■ Exercise requirements
Transcribe the data exactly, pictures excluded.

■ Provided data
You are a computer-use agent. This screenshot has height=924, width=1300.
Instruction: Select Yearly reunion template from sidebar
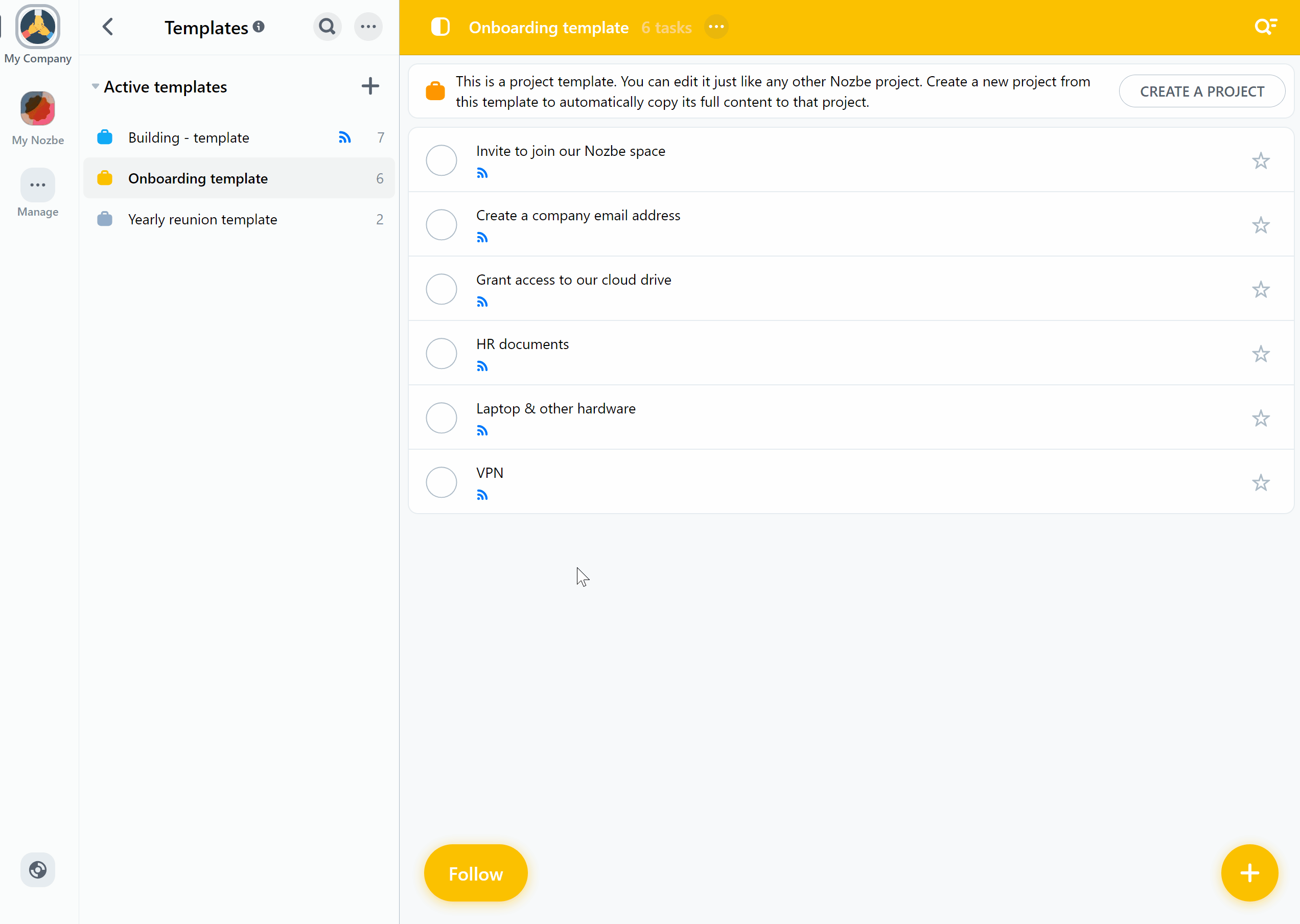[203, 219]
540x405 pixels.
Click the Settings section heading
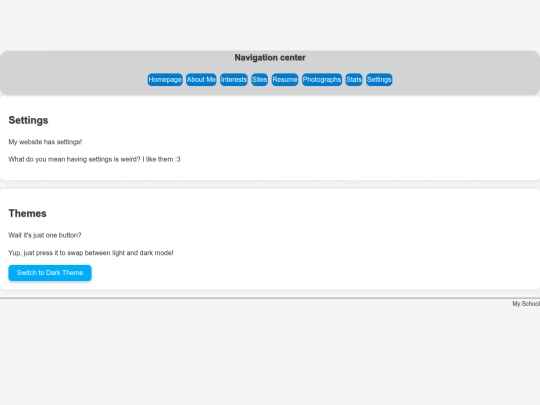(x=28, y=120)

■ Response for this exercise
You are a computer-use agent. This screenshot has height=924, width=1300.
Instruction: Select Yearly reunion template from sidebar
[203, 219]
540x405 pixels.
Click the Settings section heading
(x=28, y=120)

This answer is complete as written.